La première série de la Lancia Aprilia est produite entre 1937 et 1939 à 10 354 exemplaires : une berline en version normale et version Lusso à laquelle viennent s’ajouter 4350 châssis pour les hors-séries avec lesquelles les meilleurs carrossiers italiens produisent des spiders et des cabriolets filants et élégants. Le coupé aérodynamique de Pininfarina, avec un avant écrasé, la position centrale de l’habitacle 2+2 et un arrière élégant, est très original.
Deux ans après le début de la production naît la deuxième série, caractérisée par l’augmentation de la cylindrée qui passe à 1486 cm3. La puissance ne change pas, mais améliore l’élasticité du moteur et la vitesse maximale ; malgré l’augmentation du poids à 950 kg, elle gagne 1 km/h. 11 082 berlines et 2252 châssis pour les carrossiers sont produits lors de la décennie 1939-1949.
La production de l’Aprilia se poursuit (avec 703 exemplaires supplémentaires) même pendant la Seconde Guerre mondiale, période durant laquelle la voiture, bien qu’ayant déjà dix ans, peut encore revendiquer une mécanique et des réglages très modernes. Elle domine remarquablement le marché jusqu’aux derniers jours de sa production. En course, elle est pendant des années la reine incontestée de la catégorie Tourisme jusqu’à 1500 cm3 : elle remporte également la victoire dans cette catégorie lors de la Mille Miglia de 1947 grâce à sa puissante reprise et à son incroyable tenue de route.
Aujourd’hui encore, plus de quatre-vingts ans après sa présentation, l’Aprilia est considérée comme une voiture intemporelle et avant-gardiste qui, en concentrant le meilleur de la philosophie d’innovation de Lancia, a su inaugurer une nouvelle ère pour l’automobile de l’époque. Vincenzo Lancia, d’ordinaire très critique envers ses voitures, s’est exclamé après avoir testé le prototype : « Quelle voiture merveilleuse ! »
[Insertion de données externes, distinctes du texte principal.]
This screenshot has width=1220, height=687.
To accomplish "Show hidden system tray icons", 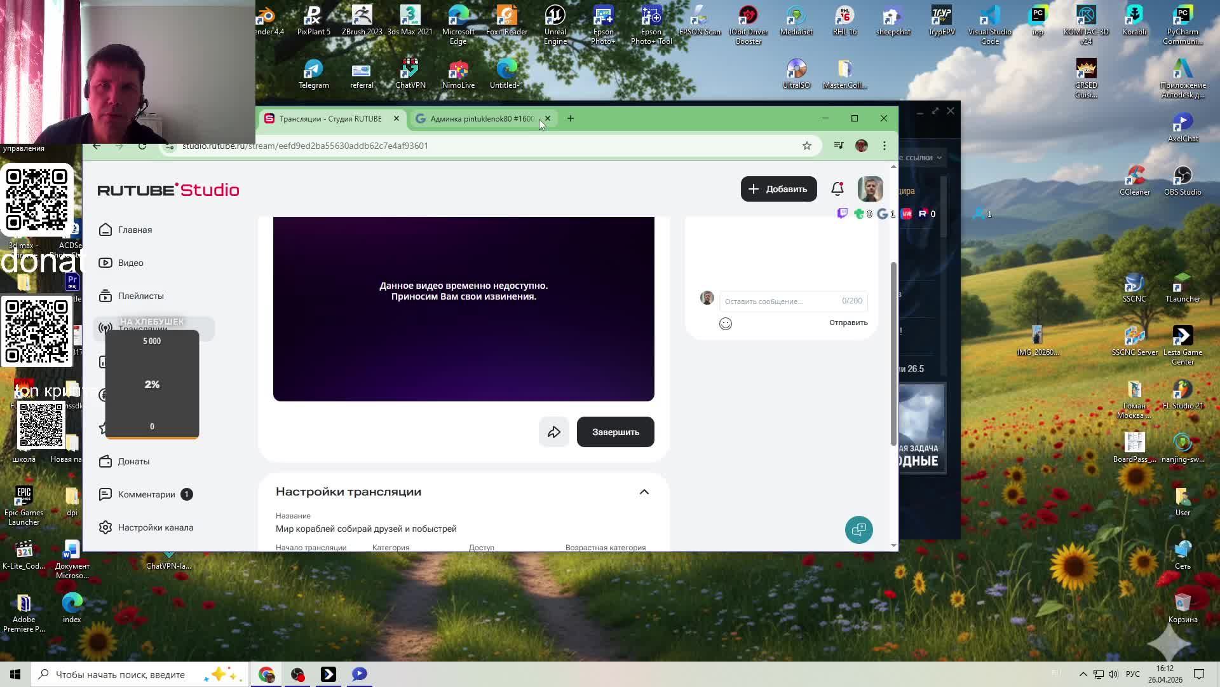I will coord(1083,674).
En 2017, pour célébrer les 80 ans du modèle, un exemplaire de la Lancia Aprilia 1re série fut entièrement restauré par les techniciens de FCA Heritage en vue de la participation à la Mille Miglia la même année. La voiture est normalement exposée à l’Heritage HUB et fait partie, avec sept autres chefs-d’œuvre techniques ayant introduit des innovations significatives dans l’architecture automobile, de l’exposition thématique « Archistars ».